Excerpted passage:
# # # #

If you watch this, you see his passing/PG (dribbling/being the PG in the fast break and scoring/creating for teammates)skills, and his ability to drive from the perimeter in for a layup, which is i think where the Lamar Odom comparison came from.


----------



## GOD (Jun 22, 2003)

Randolph, but there is no way he slides that far.


----------



## nikolokolus (Jan 29, 2008)

Traded ... but would be Randolph otherwise


----------



## meru (Jul 2, 2003)

*Nicolas Batum *will be the pick (...in the real world, where Randolph won't be available.)


----------



## Nate4Prez (Jun 3, 2007)

I hope we pick Randolph if is available in that spot. I also hope if we get him he wears #50 so I can wear this again...


----------



## NCR (Nov 28, 2007)

Anthony Randolph


----------



## ThatBlazerGuy (May 1, 2003)

Anthony Randolph is a stick figure busting with potential, but he is far from an NBA player right now. I dont want to wait 2-3 years for him. In this scenario, I would take him just to deal him. But, I would be dissapointed if he was our 'final' choice. In fact, I would much rather trade down for a consumate role-player like Batum or Rush.


----------



## croco (Feb 14, 2005)

Anthony Randolph would be the choice if the pick is not traded. 

Thanks for participating and don't forget to visit the draft forum for more information on the process.


----------



## Ed O (Dec 30, 2002)

# # # #

Raw data:
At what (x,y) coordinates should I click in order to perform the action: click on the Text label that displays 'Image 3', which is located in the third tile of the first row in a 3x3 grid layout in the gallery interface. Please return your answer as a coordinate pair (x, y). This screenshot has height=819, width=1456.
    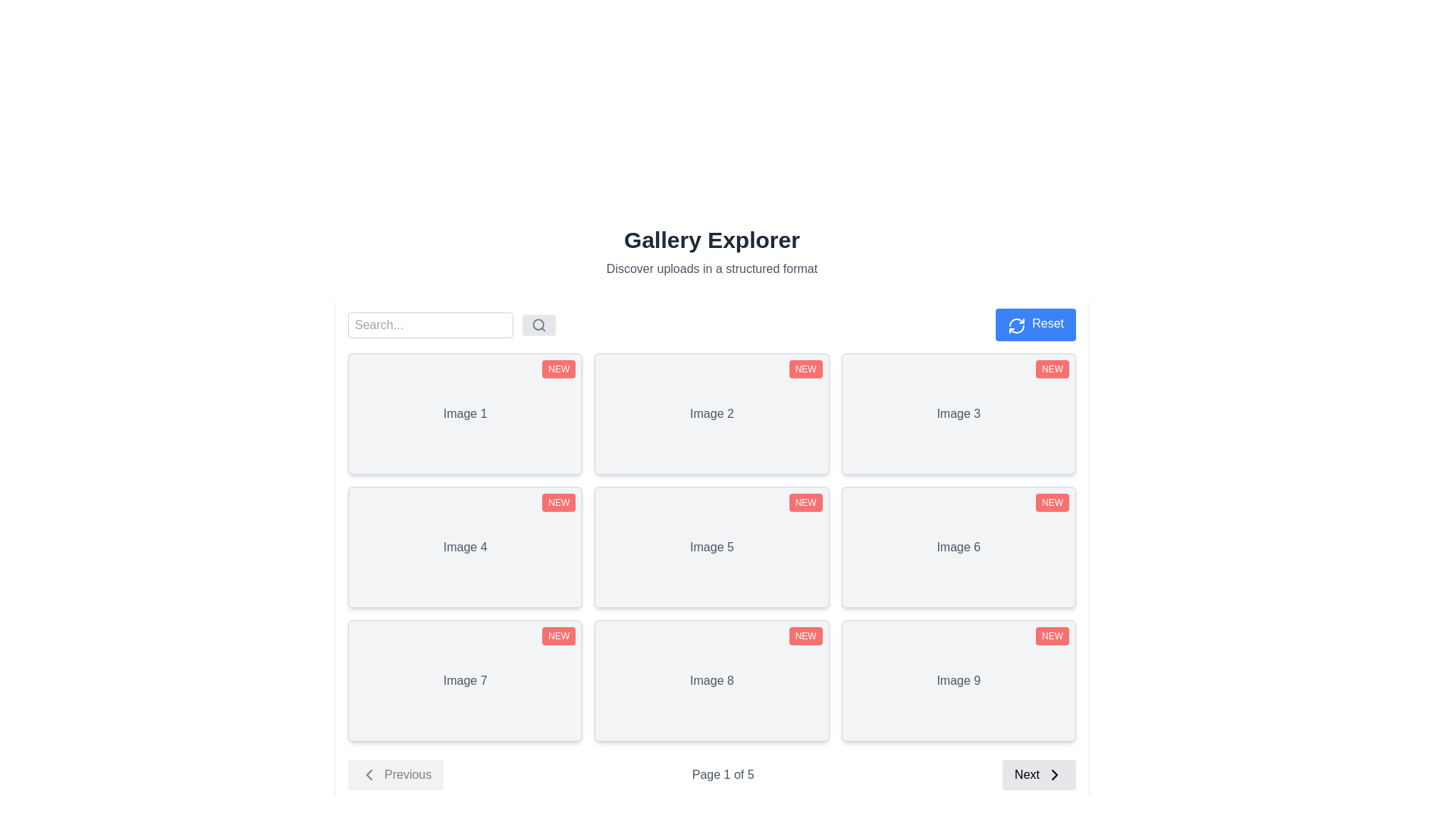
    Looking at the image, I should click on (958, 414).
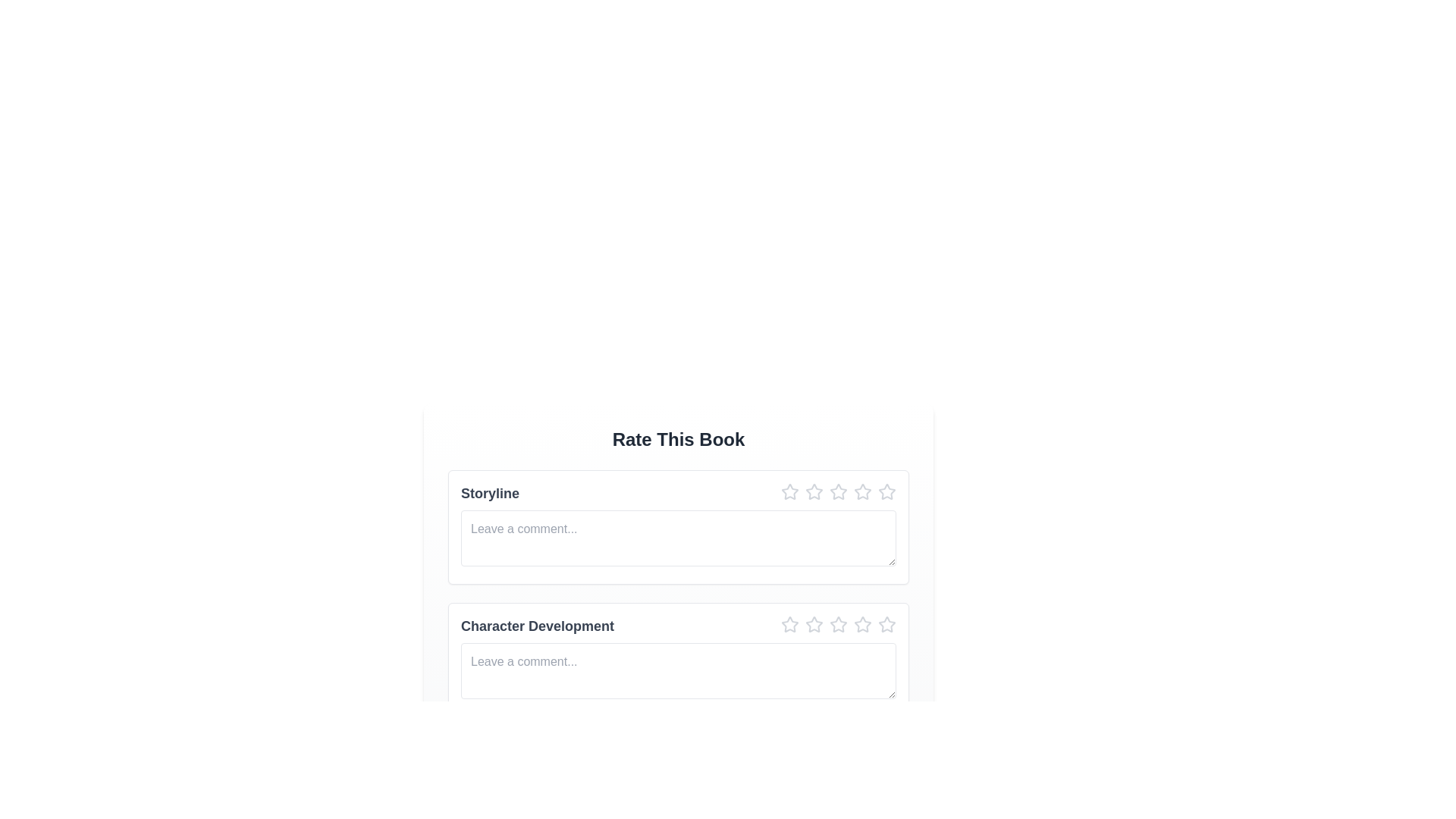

# # # #

Problems:
**A.** Translate this sentence from the draft-pick thread into Spanish: "Randolph, but there is no way he slides that far."
**B.** In the draft-pick thread, which two players does ThatBlazerGuy say he would much rather trade down for?
**C.** Print the draft-pick thread word for word, everything from "## ThatBlazerGuy (May" down to "(Feb 14, 2005)".

Written answers:
**A.** Randolph, pero es imposible que caiga tan abajo.

**B.** Batum or Rush.

**C.**
## ThatBlazerGuy (May 1, 2003)

Anthony Randolph is a stick figure busting with potential, but he is far from an NBA player right now. I dont want to wait 2-3 years for him. In this scenario, I would take him just to deal him. But, I would be dissapointed if he was our 'final' choice. In fact, I would much rather trade down for a consumate role-player like Batum or Rush.


----------



## croco (Feb 14, 2005)